The company said the new capital to do some hiring and scale its core platform. As part of the funding, Index Ventures partner Sarah Cannon will join Instabase’s board.
Instabase’s vision, in its own words, “is to make computers work for people, and not the other way around.” Its platform aims to help businesses build customizable apps for automating different parts of their business. For example, it says, a bank can build an app that can automatically verify customer income “in a fraction of a second” by combing through documents such as camera pictures or scans of paystubs, tax documents, bank statements, and other similar documents submitted by the customer.
Instabase also offers an app store, or a marketplace of pre-packaged business apps for different industries.
“Today, on your smartphone you have an app store where you can find a dozen apps to have food delivered to your door, but we don’t have an app store where large enterprises, for example, a bank can find an app for income verification; or an insurance company can find an app for processing claims; every such application is custom built,” said Anant Bhardwaj, CEO and founder of Instabase, in a press release. “We should wonder — why?”
Bhardwaj started the company while he was a Ph.D. student at MIT in the Computer Science and Artificial Intelligence Laboratory (CSAIL). In August 2015, he left his Ph.D. program and moved to the Bay Area to found Instabase.

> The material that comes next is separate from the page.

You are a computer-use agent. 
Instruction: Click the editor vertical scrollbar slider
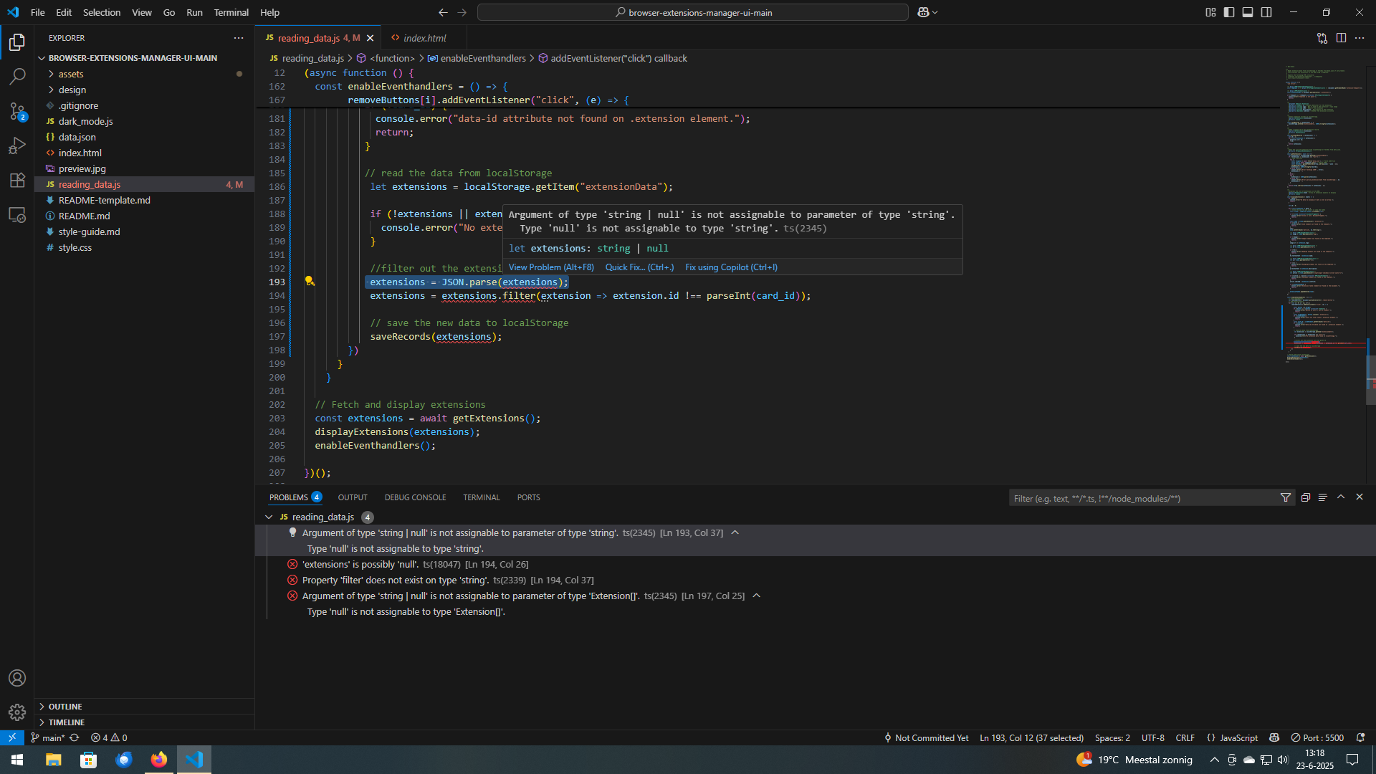pyautogui.click(x=1370, y=381)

There he met Peter Sonsini, general partner at NEA, who seeded the company along with Jerry Chen of Greylock Partners. Martin Casado from Andreessen Horowitz led the Series A in June 2017.
Instabase counts among its customers more than half of the top ten financial institutions in the U.S., as well as many global banks. Its initial focus is on the banking industry, Bhardwaj told me, but the company’s technology could be applicable to a variety of industries. Looking ahead, Instabase plans to grow into the logistics, healthcare, government and telecommunications sectors, he said.

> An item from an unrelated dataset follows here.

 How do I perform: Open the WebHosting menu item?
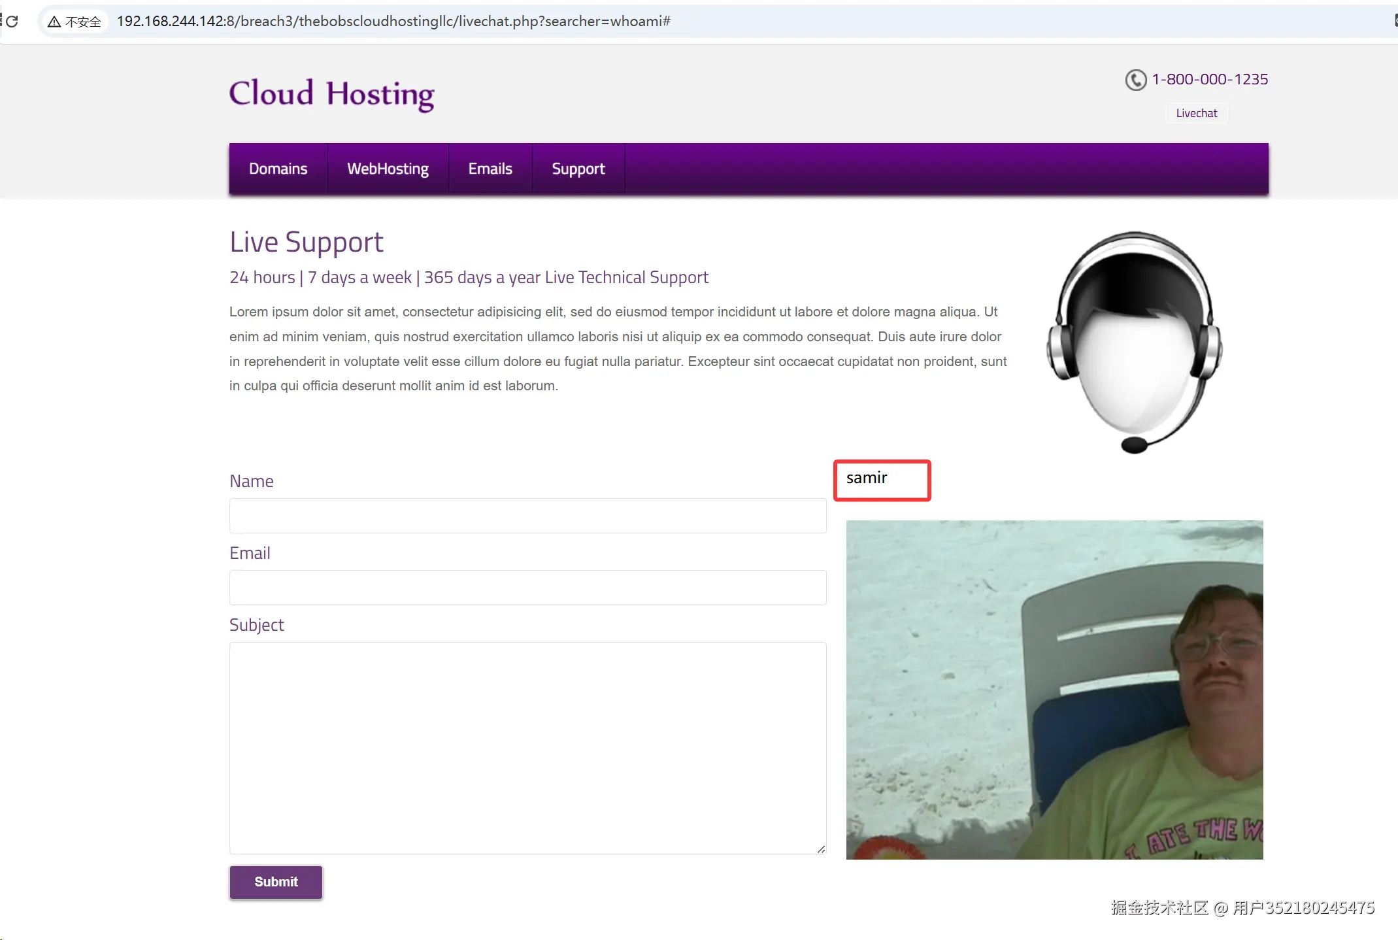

“The addressable opportunity for Instabase is staggering as the market is transitioning towards intelligent automation,” Cannon said.
In a blog, NEA’s Sonsini wrote about why he believes Instabase “will lead the biggest enterprise transformation yet.”

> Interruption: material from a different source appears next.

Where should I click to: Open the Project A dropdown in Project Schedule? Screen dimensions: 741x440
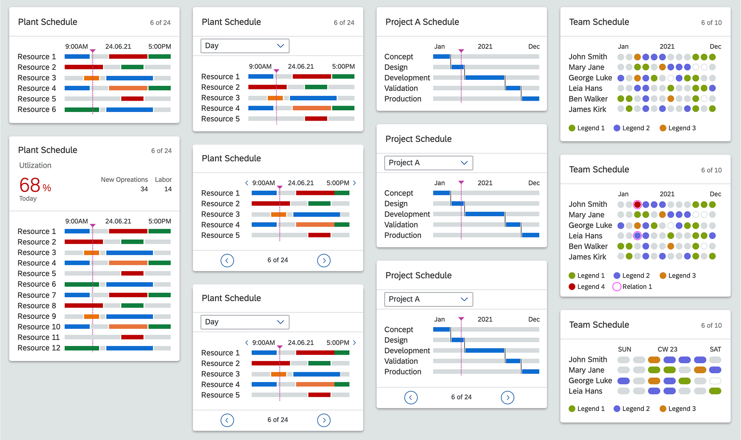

He added: “Instabase has generated a tremendous amount of interest while divulging relatively little about what they’re building. This is partly because Anant is a great storyteller, but there’s a whole lot more to it than that. Even from 30,000 feet, it’s not hard to see that Instabase is building the right product at the right time. It sits at the intersection of three of the most hot and transformational software disruptions in the world today: digitization of business processes, low-code/no-code and AI.”
Currently, Instabase has 42 employees across its San Francisco, Boston, New York and Bangalore offices. The company plans to expand its R&D team and go-to-market functions with its new cash, Bhardwaj said. Since Instabase only started selling its offering about 14 months ago, Bhardwaj said it’s a bit early to disclose growth metrics, noting only that the company has landed several large customers over the past year.